Is anyone looking at a language (based on JSON, YAML whatever) as a DSL
targeting the RDF formal language?
Andy
>
> Holger
>
> [1] http://w3c.github.io/data-shapes/shacl/#templates
>
Re: Definition of SPARQL variable pre-binding
Posted by Holger Knublauch <ho...@knublauch.com>.
On 6/16/2015 22:03, Osma Suominen wrote:
> Here's a slightly relevant discussion about how to support something
> like pre-bound variables / parametrized queries in YASQE, a graphical
> SPARQL editor component in the YASGUI suite (and used by Fuseki among
> others): https://github.com/YASGUI/YASQE/issues/24
Thanks for the pointer.
>
> I'm not sure I understand all the issues here very deeply, but it
> would seem useful to have a standard way of expressing and executing
> parametrized SPARQL queries, which could then be applied by YASQE and
> SHACL among others.
Indeed. Maybe the SHACL templates [1] could be one solution to that,
assuming SHACL becomes a W3C standard. In the current draft you would
specify a template as
ex:MyTemplate
a sh:Template ;
rdfs:label "My template" ;
rdfs:comment "Gets a list of all people born in a given country" ;
sh:argument [
sh:predicate ex:country ;
sh:valueType schema:Country ;
rdfs:comment "The country to get all people for" ;
] ;
sh:sparql """

# Information given
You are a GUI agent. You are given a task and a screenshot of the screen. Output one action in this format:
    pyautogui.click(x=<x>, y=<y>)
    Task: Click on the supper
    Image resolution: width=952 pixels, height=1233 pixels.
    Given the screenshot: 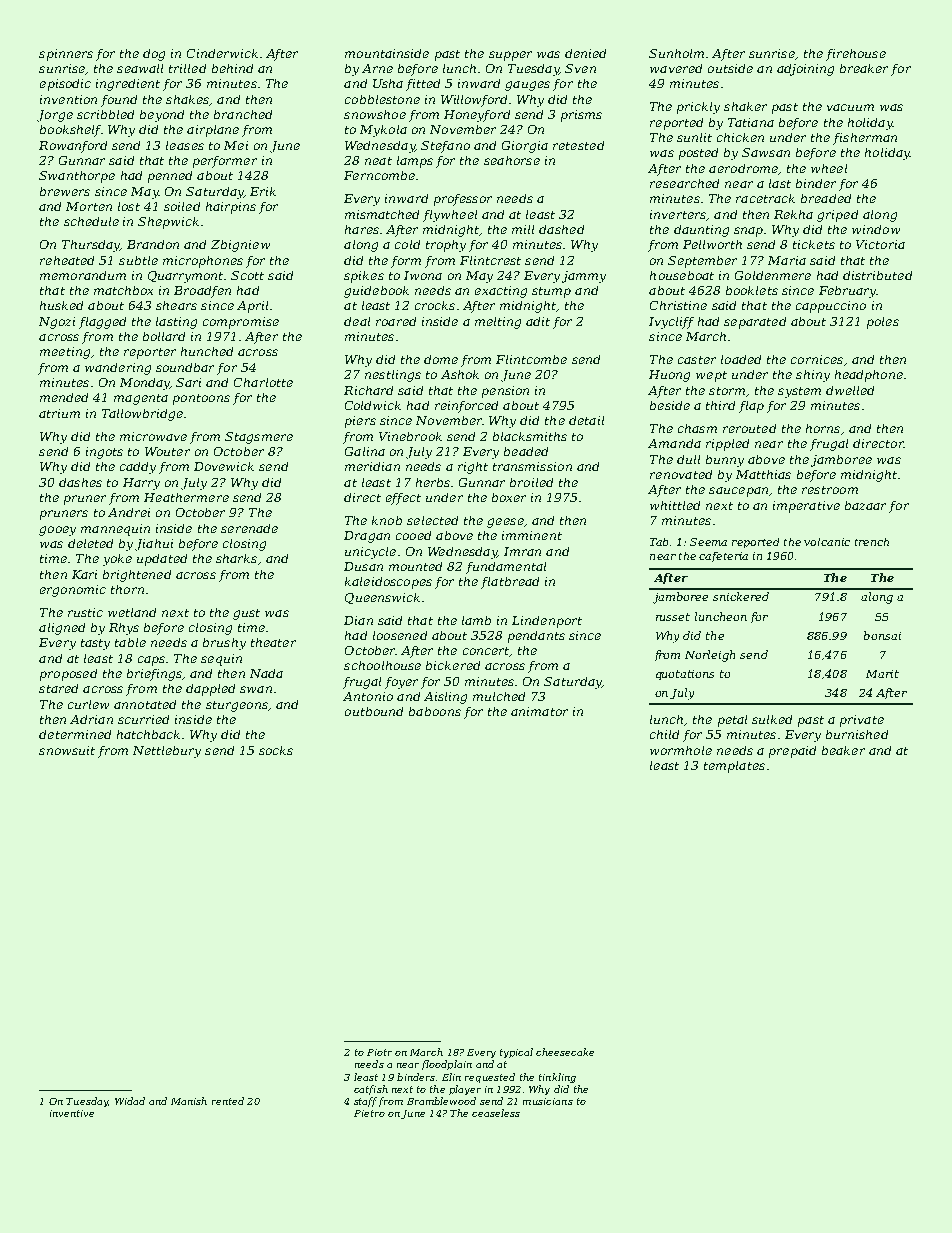 What is the action you would take?
    pyautogui.click(x=510, y=56)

# Set problem
Copy out word for word the part of the SPARQL variable pre-binding thread above, starting at "Is anyone looking" and ending at "Holger Knublauch <ho...@knublauch.com>.".

# Reply to the task
Is anyone looking at a language (based on JSON, YAML whatever) as a DSL
targeting the RDF formal language?
Andy
>
> Holger
>
> [1] http://w3c.github.io/data-shapes/shacl/#templates
>
Re: Definition of SPARQL variable pre-binding
Posted by Holger Knublauch <ho...@knublauch.com>.